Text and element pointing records
_____
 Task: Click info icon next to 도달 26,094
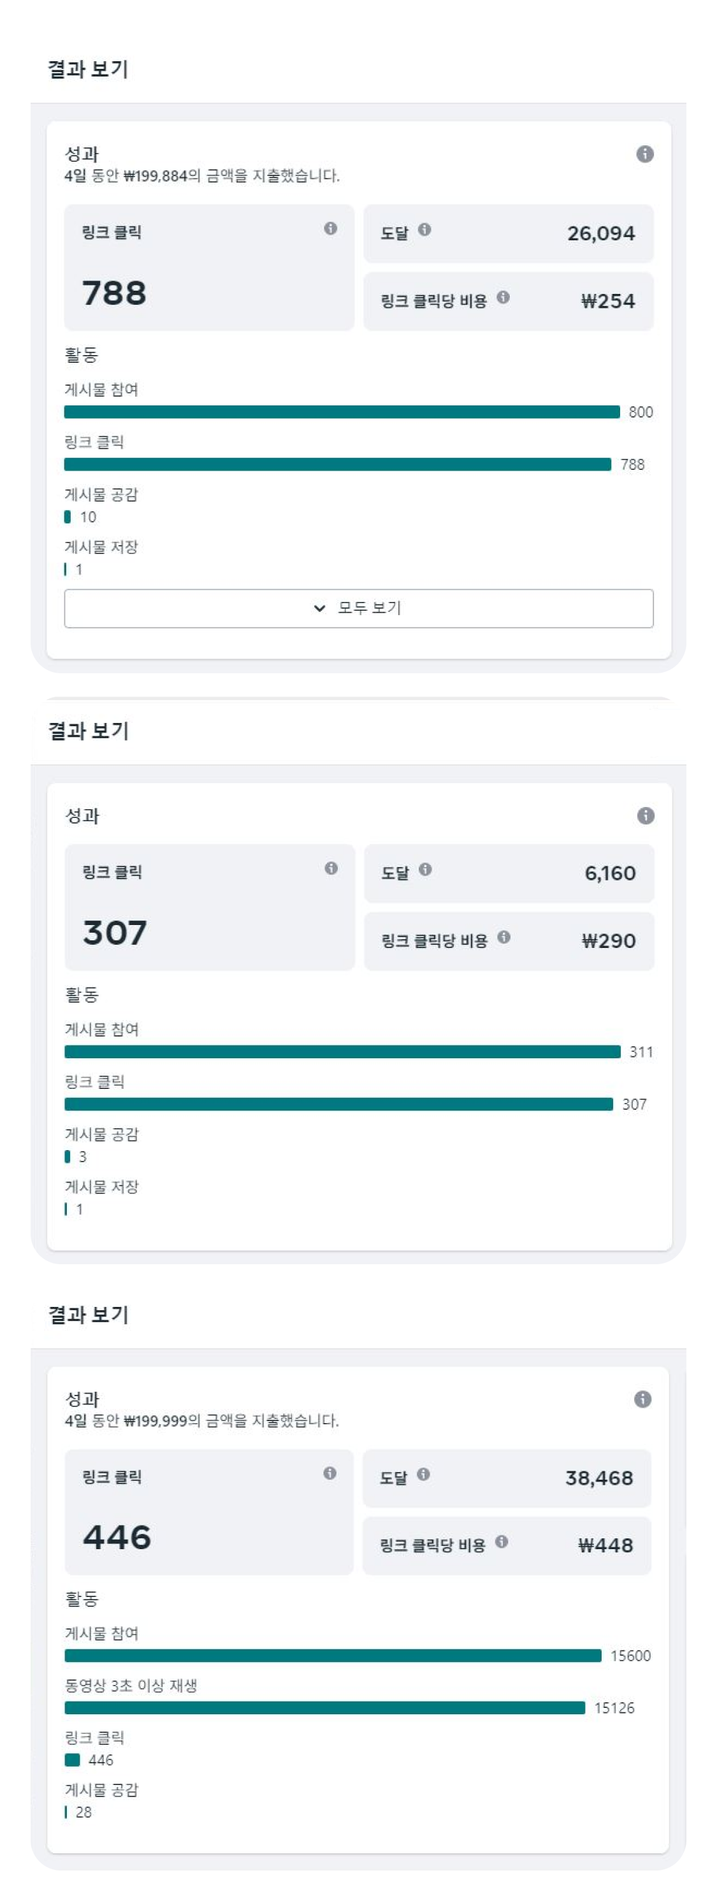point(425,230)
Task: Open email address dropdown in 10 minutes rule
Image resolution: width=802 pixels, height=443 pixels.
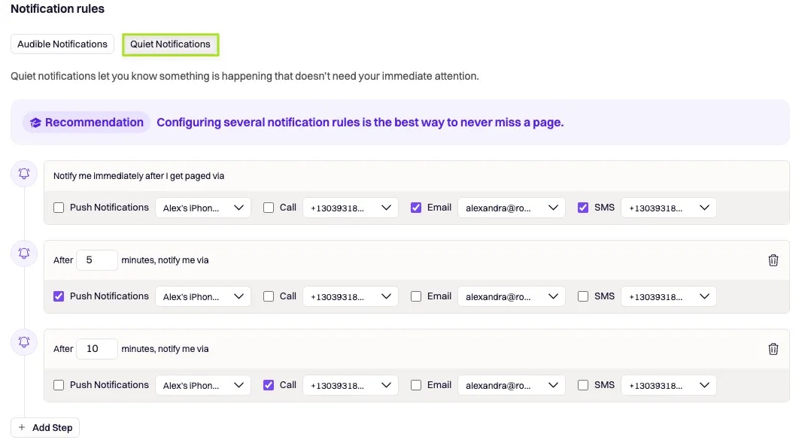Action: [x=511, y=385]
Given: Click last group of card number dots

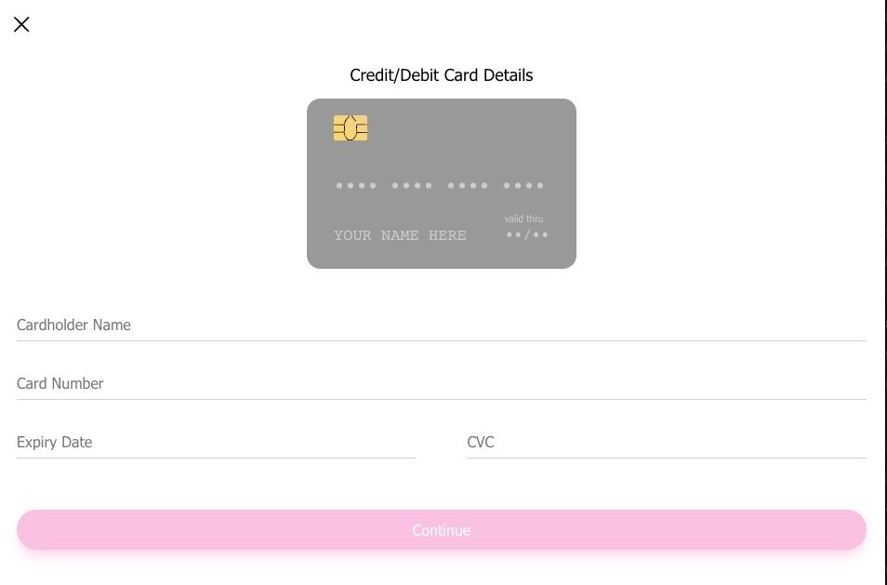Looking at the screenshot, I should pyautogui.click(x=523, y=186).
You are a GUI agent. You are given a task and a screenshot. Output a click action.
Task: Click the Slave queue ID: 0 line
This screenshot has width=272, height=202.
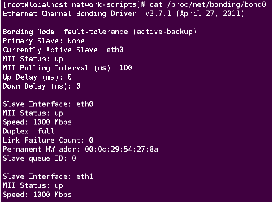[x=39, y=159]
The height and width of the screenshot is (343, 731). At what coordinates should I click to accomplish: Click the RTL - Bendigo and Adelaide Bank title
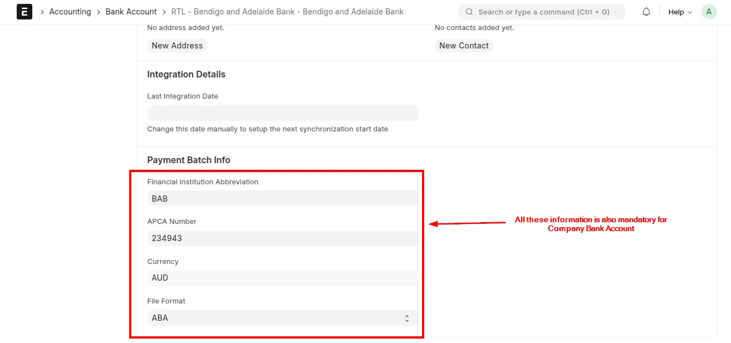coord(287,12)
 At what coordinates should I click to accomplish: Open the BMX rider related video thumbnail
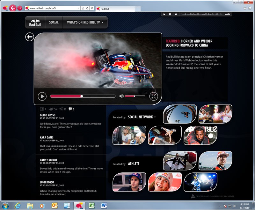(x=179, y=114)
_____
> [SHORT TASK]:
Return every line of the rows above verbatim, leaving the pictures out.

> [THE OUTPUT]:
 Task: Click info icon next to 도달 26,094
point(425,230)
Task: Open email address dropdown in 10 minutes rule
Image resolution: width=802 pixels, height=443 pixels.
Action: [x=511, y=385]
Given: Click last group of card number dots

Looking at the screenshot, I should pyautogui.click(x=523, y=186).
You are a GUI agent. You are given a task and a screenshot. Output a click action.
Task: Click the Slave queue ID: 0 line
This screenshot has width=272, height=202.
[x=39, y=159]
The height and width of the screenshot is (343, 731). At what coordinates should I click to accomplish: Click the RTL - Bendigo and Adelaide Bank title
coord(287,12)
 At what coordinates should I click to accomplish: Open the BMX rider related video thumbnail
(x=179, y=114)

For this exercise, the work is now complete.